Cosa porterei quindi? Proviamoci. Qualcuno di questi titoli lo leggerò sicuramente durante l'ormai vicino inverno.

  • Qualche altro libro di Arto Paasilinna: Il migliore amico dell'orso è stato il primo libro scritto da lui che ho letto quasi due anni fa. Consigliato da una persona speciale. L'anno della lepre, il libro che anche in Italia lo ha consacrato al successo, l'ho letto a fine settembre. Ironico, divertente, folle. Il clima freddo della Finlandia, dove generalmente sono ambientati i suoi libri, potrebbe essere perfetto per immergersi nella lettura in un'isolata casina di legno. Lo smemorato di Tapiola e Piccoli suicidi tra amici, quindi, ci potrebbero stare.

  • Tutti mi parlano bene di David Irvin Yalom, tutti mi dicono che è imperdibile, perciò ho cominciato a leggere Le lacrime di Nietzsche, sicuramente me lo porterei. Un po' di psicoanalisi in solitudine non guasta, magari rileggerei quei passaggi che ancora mi sdubbiano.
  • Due o tre testi teatrali: La locandiera di Carlo Goldoni perché tutte le volte che la leggo torna il buonumore e qualche opera teatrale di Shakespeare, tra cui Molto rumore per nulla e Sogno di una notte di mezza estate. Ho bisogno di rileggerli per intero, è passato troppo tempo dall'ultima volta.
  • I Peanuts. In cabane rinuncerei volentieri a Facebook e alla connessione Internet, dipendenza da smartphone permettendo. Ma ad un po' di humour di Snoopy, Charlie Brown e Lisa Van Pelt non potrei rinunciare. I social li hanno riscoperti, io non li voglio perdere. Quindi in borsa almeno un libro con le strisce dei Peanuts non potrebbe mancare. Mi ricordano spesso da dove vengo e chi sono. Mi aiutano a non perdere la (mia personalissima) bussola.
  • A proposito di Peanuts, avrei bisogno delle mie “coperte di Linus”, i libri che non lascerei mai a casa per oltre sei mesi: L'amico ritrovato di Fred Uhlman, da sempre uno dei libri che più mi abbia toccata e Il piccolo principe perché può capitare che in cabane ci si voglia sentire “banali, scontati ed emotivi”. E va bene così.
  • Qualche libro della collana Contromano Laterza, ai quali mi sono affezionata da poco più di un anno. Ce ne sono ancora molti - tra quelli che devo leggere - che parlano di vari luoghi del nostro Paese in maniera atipica, da un punto di vista inconsueto. Oceano Padano di Mirko Volpi (ultimo acquisto della scorsa settimana, dopo la presentazione alla Libreria Orsa Minore di Pisa) e Roma è una bugia di Filippo La Porta potrebbero essere tra questi.
  • Tenera è la notte di Francis Scott Fitzgerald perché è troppo tempo che dico di leggerlo e ancora non l'ho fatto.
  • Nell'ipotetica cabane l'elettricità ce la facciamo stare? Se sì, mi concederei gli unici due libri in formato elettronico che ho intenzione di leggere prossimamente su tablet (ma sia chiaro, io resterò per sempre fedele al cartaceo che si impolvera e occupa spazio, anche dovessi restare l'unica sulla faccia della terra): Indimenticabile India dell'amica Serena Puosi perché mi ha fatto un regalo che non potrò mai dimenticare e perché la porto sempre nei miei pensieri e Ajò sorridi, sei a Londra di Pina Mudulu (aka SfigataMente) perché da troppi mesi è soltanto un file pdf nella mia posta elettronica. E perché dopo la cabane una metropoli – e che metropoli – potrebbe ristabilire un giusto equilibrio.

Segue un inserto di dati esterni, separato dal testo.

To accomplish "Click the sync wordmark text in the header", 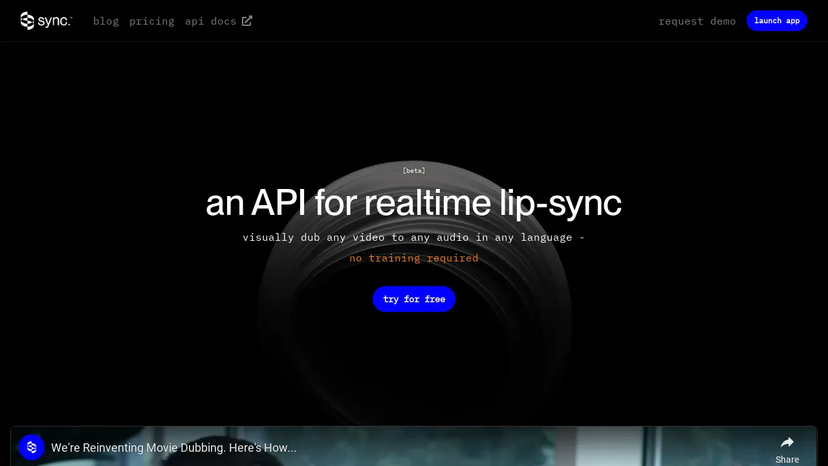I will click(55, 21).
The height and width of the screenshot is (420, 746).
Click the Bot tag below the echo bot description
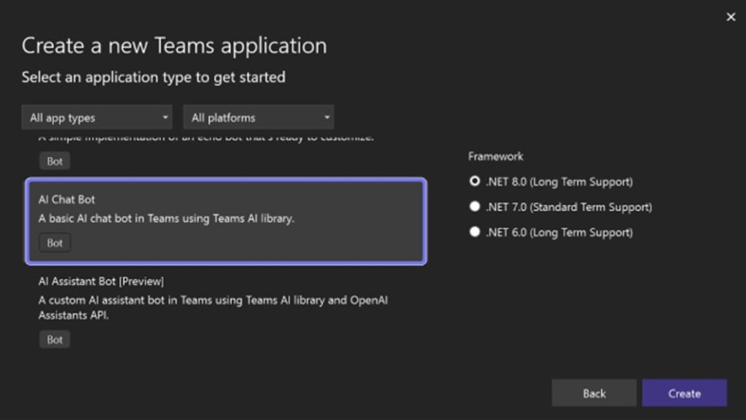[54, 160]
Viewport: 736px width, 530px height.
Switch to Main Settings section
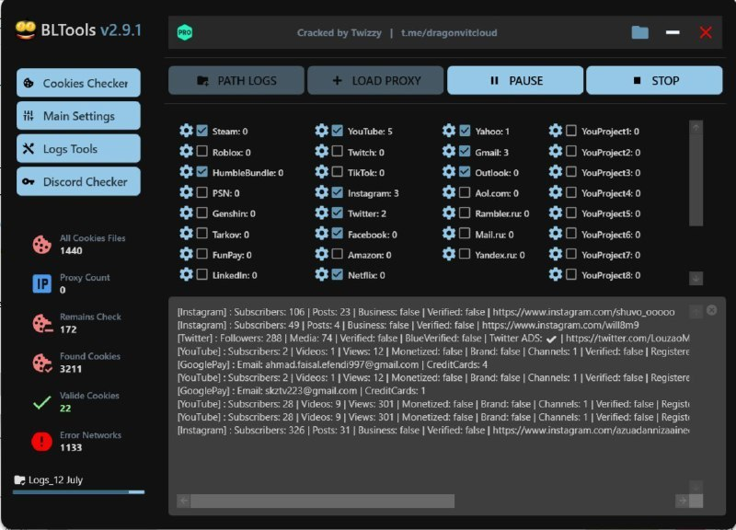pyautogui.click(x=78, y=116)

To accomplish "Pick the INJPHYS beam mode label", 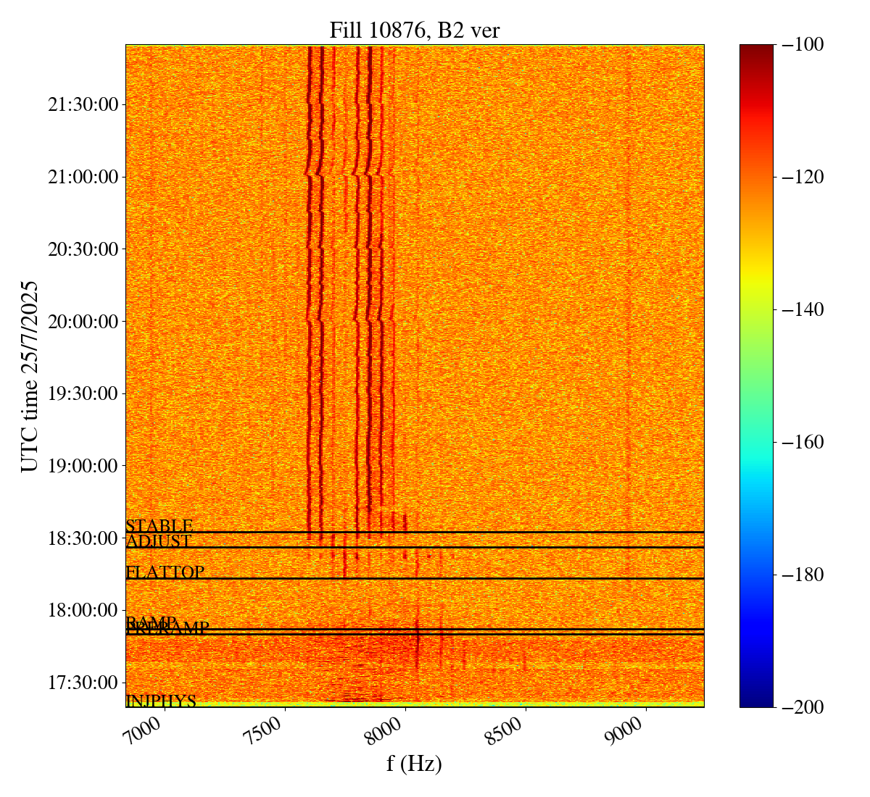I will [x=161, y=701].
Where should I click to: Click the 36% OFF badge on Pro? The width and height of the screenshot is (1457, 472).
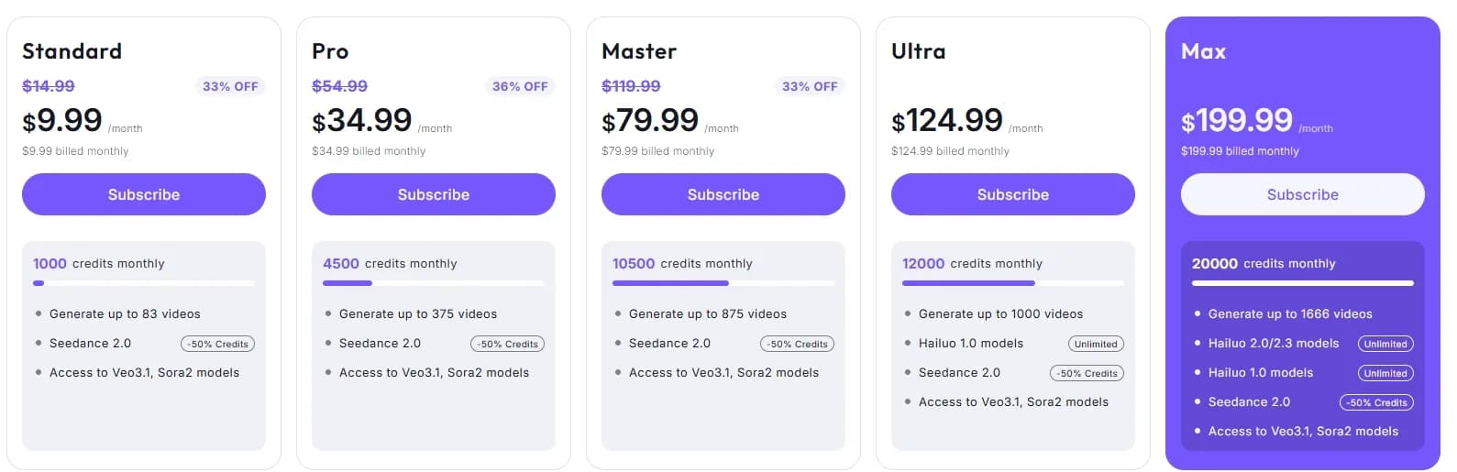click(520, 86)
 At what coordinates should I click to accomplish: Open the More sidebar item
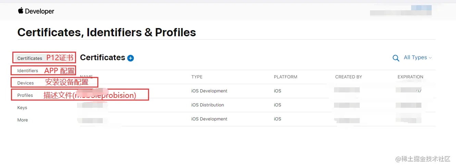click(23, 120)
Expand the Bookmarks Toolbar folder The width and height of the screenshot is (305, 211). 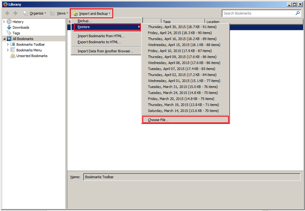click(8, 44)
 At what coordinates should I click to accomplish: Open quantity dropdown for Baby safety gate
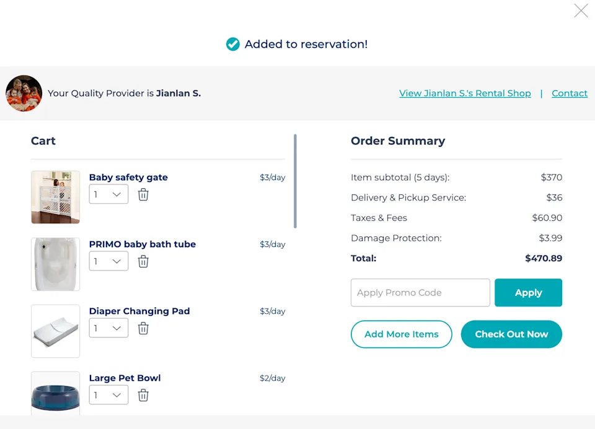click(108, 194)
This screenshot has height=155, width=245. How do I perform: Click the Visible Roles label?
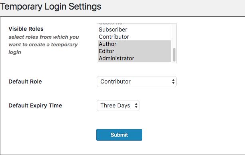click(26, 29)

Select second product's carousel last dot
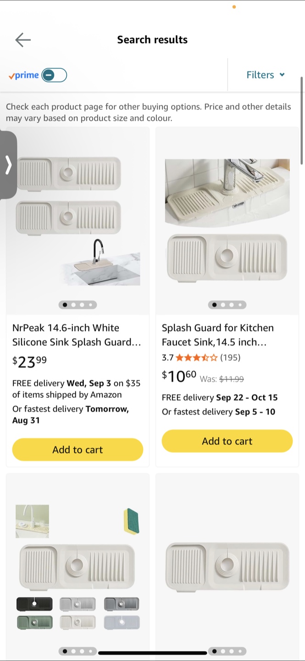pyautogui.click(x=240, y=304)
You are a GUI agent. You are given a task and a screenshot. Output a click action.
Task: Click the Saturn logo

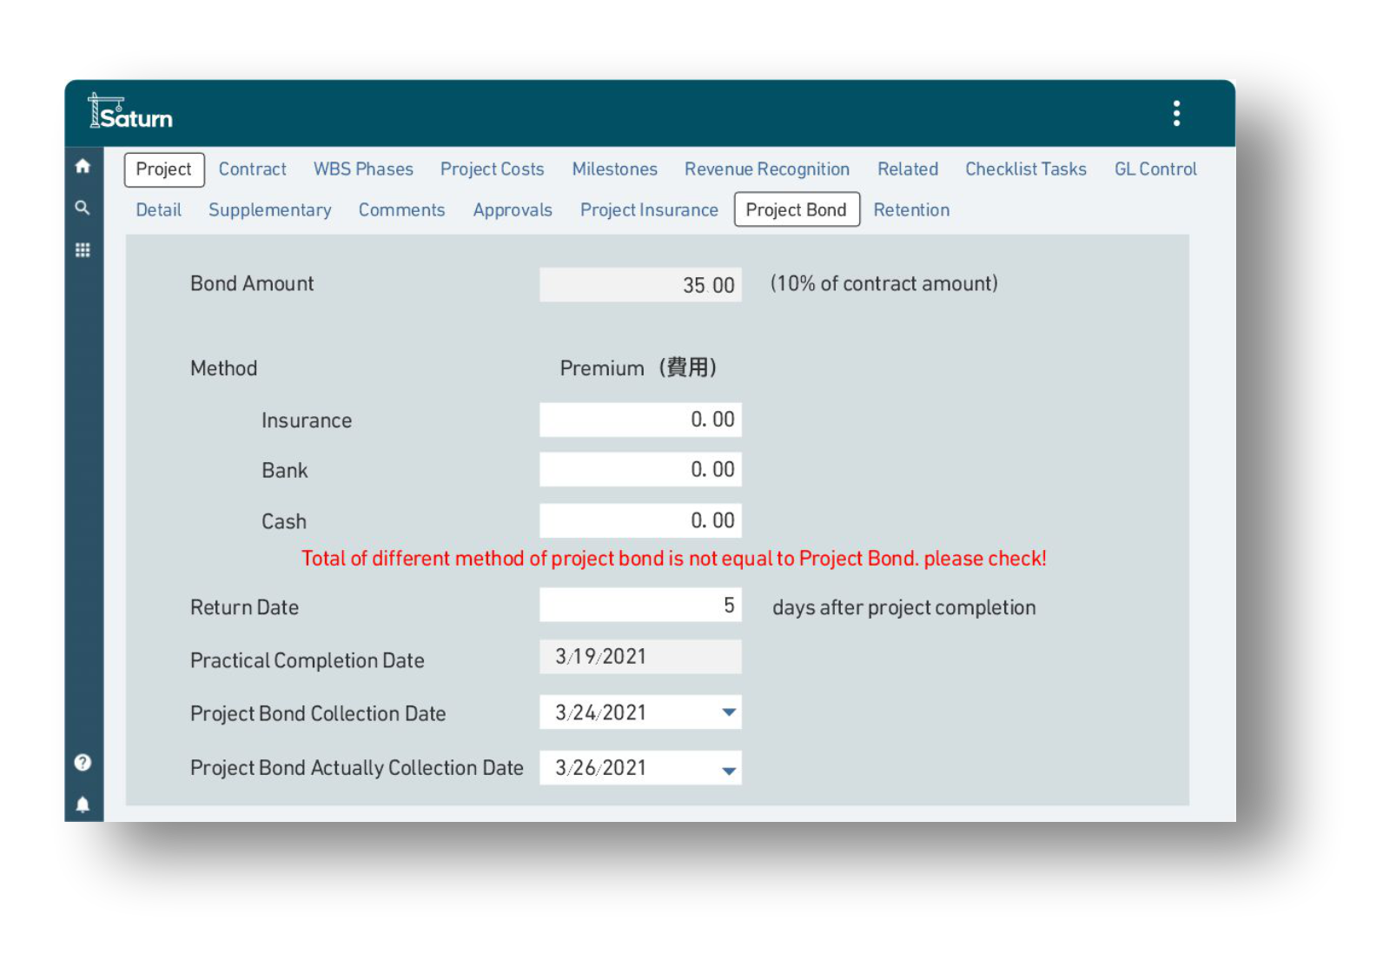click(131, 113)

E qui mi fermo perché i dieci li ho già sforati. Mi fermo, ma sono curiosa di sapere quali libri porterebbero in cabane molte altre persone, tra cui:

  • Francesca e Valentina di Spiccando il volo che proprio nelle settimane scorse sono state impegnate nella realizzazione della seconda edizione del Pisa Book in Town. Ed hanno fatto davvero un ottimo lavoro!
  • I nostri Valentina Mennucci, Marco Sanzani ed Enrico Giuliani.
  • Paola Annoni di Scusate io vado perché spesso ci siamo ritrovate a parlare di libri in una chat "twitterina", tranquille, complici e sicure di non sembrare l'una all'altra “vecchie nerd spocchiose” (la citazione è sua). Chissà se sarà contenta di trovare questo mio pensiero rientrando dal suo viaggio dall'altra parte del mondo.